Ms. Eliza C. Dunson was born on Christmas Day in 1844. She may have been enslaved, near New Windsor in Carroll County, Maryland. Her parents, and therefore her original/maiden name, are not yet known.
 
Mrs. Dunson married Mr. William H. Dunson sometime before 1860, and they were both free by the 1860 Census. They lived in the small farming community of New Windsor. Next door lived William’s parents, Mr. Thomas and Mrs. Delia Dunson, and five of William’s brothers and sisters. The couple was still living in New Windsor in 1863, when Mr. Dunson registered for the draft. He appears to not have served, although his brother, Benjamin Dunson did enlist in the USCT.
 
By 1870, the couple had moved to Westminster, where Mrs. Dunson kept house while Mr. Dunson worked as a farm laborer. Their daughter, Anna, worked and lived with the Vice Principal of the Western Maryland College (now McDaniel College). Although she was only nine years old, she was listed as being a “nurse.” Miss Anna Dunson was most likely acting as a nanny or babysitter to Mr. Zimmerman’s two children, who were not much younger than she was.
 
During the next decade, Mr. Dunson became a minister. His vocation took the small family to Virginia. In the town of Bridgewater in the Shenandoah Valley, they lived next to the Bundy family. Miss Anna Dunson married the boy next door, Mr. John Algernon Bundy in November of 1881. They all returned to Westminster, including Mr. Bundy, sometime before 1891.
 
The Reverend William H. Dunson died in late 1897, leaving his wife their home at 29 Union Street. She lived another 10 years, bequeathing that same home to her daughter, Mrs. Anna Bundy. In Mrs. Dunson’s will, she refers to Mrs. Bundy as “my dearly beloved adopted daughter.”
 
Most oddly, Rev. Dunson’s headstone traveled to Pennsylvania, surfacing 70 years after his death.
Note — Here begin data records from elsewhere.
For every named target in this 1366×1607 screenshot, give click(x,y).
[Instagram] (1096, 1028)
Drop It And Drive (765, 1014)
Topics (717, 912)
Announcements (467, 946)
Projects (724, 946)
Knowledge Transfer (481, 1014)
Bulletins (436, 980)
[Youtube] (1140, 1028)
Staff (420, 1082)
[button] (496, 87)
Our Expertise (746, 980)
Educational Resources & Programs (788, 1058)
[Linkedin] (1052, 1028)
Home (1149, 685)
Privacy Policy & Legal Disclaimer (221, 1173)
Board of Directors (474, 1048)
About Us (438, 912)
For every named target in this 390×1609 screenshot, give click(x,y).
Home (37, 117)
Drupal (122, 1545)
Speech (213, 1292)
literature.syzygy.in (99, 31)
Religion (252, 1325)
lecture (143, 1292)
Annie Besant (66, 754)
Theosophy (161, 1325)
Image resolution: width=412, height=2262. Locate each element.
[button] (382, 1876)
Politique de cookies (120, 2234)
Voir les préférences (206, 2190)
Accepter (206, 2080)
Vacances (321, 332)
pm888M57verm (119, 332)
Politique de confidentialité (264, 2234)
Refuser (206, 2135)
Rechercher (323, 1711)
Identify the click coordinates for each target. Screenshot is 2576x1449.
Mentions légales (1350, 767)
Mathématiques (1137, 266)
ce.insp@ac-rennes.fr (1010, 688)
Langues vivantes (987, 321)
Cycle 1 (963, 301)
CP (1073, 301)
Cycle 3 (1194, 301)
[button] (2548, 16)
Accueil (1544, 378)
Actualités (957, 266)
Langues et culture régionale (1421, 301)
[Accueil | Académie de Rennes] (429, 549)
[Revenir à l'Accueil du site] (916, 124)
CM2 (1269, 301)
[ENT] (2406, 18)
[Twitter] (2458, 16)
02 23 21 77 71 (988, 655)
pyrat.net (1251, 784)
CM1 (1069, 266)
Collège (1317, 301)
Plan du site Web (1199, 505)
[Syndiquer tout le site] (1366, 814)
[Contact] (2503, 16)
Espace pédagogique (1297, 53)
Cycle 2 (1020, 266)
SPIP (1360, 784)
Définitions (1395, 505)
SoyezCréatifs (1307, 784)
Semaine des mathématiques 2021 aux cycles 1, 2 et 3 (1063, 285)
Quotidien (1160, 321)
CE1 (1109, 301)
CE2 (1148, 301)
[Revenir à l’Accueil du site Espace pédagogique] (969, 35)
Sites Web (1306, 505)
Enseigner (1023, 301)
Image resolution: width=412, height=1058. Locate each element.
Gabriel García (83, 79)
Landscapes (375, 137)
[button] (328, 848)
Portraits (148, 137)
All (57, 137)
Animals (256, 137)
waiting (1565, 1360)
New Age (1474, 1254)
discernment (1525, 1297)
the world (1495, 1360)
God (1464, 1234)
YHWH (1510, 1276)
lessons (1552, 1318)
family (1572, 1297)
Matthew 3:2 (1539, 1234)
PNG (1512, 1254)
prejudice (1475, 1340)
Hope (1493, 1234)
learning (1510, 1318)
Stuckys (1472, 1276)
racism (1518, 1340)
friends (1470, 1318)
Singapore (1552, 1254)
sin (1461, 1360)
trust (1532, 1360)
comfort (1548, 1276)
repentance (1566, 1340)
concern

The stone was left on the steps of Delone Catholic High School in October of 1967. The school is just across the state line in Adams County, Pennsylvania about 20 miles from Westminster. No further traces of his headstone have been reported in the press. Perhaps someone in the McSherrystown Borough Police Department recalls the incident and knows where the stone ended up, now 50 years later.
 
Mrs. Dunson’s headstone is securely at her gravesite, in historic Ellsworth Cemetery, in Westminster, Maryland.